**OBJECTIVE**
Reproduce these lines exactly, beginning with the line containing "Given: Click the 'View more on Reddit' button" and continuing through the line containing "I will coord(22,107).", with both of those lines included.

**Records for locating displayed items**
******

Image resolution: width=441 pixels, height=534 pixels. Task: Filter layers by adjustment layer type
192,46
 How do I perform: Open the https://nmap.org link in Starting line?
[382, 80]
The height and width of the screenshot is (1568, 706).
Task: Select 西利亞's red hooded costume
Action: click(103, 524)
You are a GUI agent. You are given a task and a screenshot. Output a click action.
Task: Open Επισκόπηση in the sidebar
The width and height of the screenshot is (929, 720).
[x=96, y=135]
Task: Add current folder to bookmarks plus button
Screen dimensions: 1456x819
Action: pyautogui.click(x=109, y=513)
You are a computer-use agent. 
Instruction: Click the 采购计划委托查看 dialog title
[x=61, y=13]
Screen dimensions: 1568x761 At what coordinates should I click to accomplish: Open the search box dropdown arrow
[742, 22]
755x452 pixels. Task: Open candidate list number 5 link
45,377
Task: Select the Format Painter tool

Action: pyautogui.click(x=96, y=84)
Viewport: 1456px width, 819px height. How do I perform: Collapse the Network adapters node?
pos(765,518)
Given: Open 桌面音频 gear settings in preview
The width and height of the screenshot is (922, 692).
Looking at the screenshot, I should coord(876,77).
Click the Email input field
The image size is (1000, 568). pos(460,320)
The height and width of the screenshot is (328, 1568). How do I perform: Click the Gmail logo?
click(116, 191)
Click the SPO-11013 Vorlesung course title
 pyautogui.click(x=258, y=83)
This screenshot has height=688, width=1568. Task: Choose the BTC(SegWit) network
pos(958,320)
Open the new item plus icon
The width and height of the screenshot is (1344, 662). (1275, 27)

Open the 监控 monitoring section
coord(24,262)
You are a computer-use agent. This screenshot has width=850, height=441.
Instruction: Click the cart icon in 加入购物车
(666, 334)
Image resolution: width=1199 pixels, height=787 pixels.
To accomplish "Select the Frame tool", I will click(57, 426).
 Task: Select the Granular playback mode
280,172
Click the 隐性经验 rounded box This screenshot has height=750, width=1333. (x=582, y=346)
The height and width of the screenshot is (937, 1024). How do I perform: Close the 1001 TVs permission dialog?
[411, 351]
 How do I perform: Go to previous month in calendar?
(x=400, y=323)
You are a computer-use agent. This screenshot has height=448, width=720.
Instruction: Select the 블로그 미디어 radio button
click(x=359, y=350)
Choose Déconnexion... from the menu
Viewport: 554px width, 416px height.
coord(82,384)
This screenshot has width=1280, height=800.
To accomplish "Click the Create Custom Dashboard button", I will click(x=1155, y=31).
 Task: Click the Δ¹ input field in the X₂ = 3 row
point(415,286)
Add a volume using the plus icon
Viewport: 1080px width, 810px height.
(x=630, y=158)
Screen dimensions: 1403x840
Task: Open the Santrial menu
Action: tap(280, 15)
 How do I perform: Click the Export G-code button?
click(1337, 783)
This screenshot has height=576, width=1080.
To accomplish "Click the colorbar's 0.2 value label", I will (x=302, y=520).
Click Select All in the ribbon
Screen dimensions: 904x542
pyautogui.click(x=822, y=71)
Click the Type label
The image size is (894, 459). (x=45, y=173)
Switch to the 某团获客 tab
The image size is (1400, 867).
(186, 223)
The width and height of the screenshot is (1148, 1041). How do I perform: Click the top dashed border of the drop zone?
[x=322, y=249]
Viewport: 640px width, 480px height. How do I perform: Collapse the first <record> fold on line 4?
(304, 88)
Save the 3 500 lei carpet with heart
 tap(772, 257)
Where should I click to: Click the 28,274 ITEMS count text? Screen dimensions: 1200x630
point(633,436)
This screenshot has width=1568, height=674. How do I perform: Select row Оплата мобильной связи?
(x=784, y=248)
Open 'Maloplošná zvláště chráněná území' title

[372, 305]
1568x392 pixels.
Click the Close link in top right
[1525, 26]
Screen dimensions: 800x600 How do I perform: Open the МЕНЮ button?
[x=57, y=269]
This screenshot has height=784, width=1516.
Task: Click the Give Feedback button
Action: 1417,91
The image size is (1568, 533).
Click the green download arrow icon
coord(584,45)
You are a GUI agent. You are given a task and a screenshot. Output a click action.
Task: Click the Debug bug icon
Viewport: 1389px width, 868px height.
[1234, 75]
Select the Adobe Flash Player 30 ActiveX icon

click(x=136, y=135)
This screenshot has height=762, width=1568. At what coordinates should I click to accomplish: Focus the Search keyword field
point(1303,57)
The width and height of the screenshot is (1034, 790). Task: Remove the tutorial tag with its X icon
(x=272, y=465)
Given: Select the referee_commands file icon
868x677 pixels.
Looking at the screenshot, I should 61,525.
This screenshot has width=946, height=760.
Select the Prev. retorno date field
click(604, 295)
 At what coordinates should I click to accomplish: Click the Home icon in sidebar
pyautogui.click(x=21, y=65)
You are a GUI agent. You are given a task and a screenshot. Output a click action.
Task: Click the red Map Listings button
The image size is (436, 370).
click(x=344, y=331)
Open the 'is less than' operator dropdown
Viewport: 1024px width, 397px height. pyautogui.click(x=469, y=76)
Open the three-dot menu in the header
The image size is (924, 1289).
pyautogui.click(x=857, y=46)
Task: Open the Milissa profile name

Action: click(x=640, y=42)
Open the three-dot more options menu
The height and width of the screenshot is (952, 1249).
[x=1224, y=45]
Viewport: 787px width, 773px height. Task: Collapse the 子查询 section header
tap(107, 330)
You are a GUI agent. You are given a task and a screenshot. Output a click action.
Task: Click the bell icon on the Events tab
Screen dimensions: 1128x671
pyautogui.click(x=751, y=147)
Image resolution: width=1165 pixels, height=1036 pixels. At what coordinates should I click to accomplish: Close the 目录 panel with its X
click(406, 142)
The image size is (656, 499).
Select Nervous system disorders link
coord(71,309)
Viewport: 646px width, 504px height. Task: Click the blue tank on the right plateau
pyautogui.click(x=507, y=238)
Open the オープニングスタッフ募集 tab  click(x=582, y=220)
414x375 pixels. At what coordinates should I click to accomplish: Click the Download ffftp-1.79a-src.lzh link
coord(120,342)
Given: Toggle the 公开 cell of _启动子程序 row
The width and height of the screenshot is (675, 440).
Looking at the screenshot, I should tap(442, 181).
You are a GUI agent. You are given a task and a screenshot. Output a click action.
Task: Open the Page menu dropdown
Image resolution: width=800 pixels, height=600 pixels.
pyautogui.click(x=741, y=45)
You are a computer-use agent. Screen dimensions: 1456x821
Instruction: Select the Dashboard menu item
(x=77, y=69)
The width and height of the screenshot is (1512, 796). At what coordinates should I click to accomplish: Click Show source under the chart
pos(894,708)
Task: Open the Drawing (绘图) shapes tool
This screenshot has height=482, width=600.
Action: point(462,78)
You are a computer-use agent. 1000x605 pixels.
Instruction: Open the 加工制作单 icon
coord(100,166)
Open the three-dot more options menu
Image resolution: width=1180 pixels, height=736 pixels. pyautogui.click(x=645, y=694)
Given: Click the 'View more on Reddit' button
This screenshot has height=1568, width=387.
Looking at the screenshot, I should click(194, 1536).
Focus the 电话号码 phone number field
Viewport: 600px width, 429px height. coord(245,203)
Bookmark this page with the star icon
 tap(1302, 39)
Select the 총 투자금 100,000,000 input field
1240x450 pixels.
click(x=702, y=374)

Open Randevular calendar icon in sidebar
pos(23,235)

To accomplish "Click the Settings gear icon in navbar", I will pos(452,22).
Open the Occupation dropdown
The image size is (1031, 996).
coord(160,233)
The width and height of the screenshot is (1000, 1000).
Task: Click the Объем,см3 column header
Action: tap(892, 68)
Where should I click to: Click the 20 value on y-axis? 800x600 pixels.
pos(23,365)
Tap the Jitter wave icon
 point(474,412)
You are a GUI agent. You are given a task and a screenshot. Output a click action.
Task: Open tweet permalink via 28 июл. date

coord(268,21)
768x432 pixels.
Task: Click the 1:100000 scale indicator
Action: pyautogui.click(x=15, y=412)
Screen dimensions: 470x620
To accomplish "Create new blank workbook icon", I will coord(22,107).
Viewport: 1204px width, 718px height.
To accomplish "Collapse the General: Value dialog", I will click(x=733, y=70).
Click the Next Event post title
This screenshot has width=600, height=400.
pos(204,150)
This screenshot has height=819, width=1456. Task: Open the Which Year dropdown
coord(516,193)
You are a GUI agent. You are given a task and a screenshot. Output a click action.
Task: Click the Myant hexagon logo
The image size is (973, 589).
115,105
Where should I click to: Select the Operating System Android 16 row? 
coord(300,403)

******

**SOLUTION TO THIS EXERCISE**
Given: Click the 'View more on Reddit' button
This screenshot has height=1568, width=387.
Looking at the screenshot, I should click(194, 1536).
Focus the 电话号码 phone number field
Viewport: 600px width, 429px height. coord(245,203)
Bookmark this page with the star icon
 tap(1302, 39)
Select the 총 투자금 100,000,000 input field
1240x450 pixels.
click(x=702, y=374)

Open Randevular calendar icon in sidebar
pos(23,235)

To accomplish "Click the Settings gear icon in navbar", I will pos(452,22).
Open the Occupation dropdown
The image size is (1031, 996).
coord(160,233)
The width and height of the screenshot is (1000, 1000).
Task: Click the Объем,см3 column header
Action: tap(892, 68)
Where should I click to: Click the 20 value on y-axis? 800x600 pixels.
pos(23,365)
Tap the Jitter wave icon
 point(474,412)
You are a GUI agent. You are given a task and a screenshot. Output a click action.
Task: Open tweet permalink via 28 июл. date

coord(268,21)
768x432 pixels.
Task: Click the 1:100000 scale indicator
Action: pyautogui.click(x=15, y=412)
Screen dimensions: 470x620
To accomplish "Create new blank workbook icon", I will coord(22,107).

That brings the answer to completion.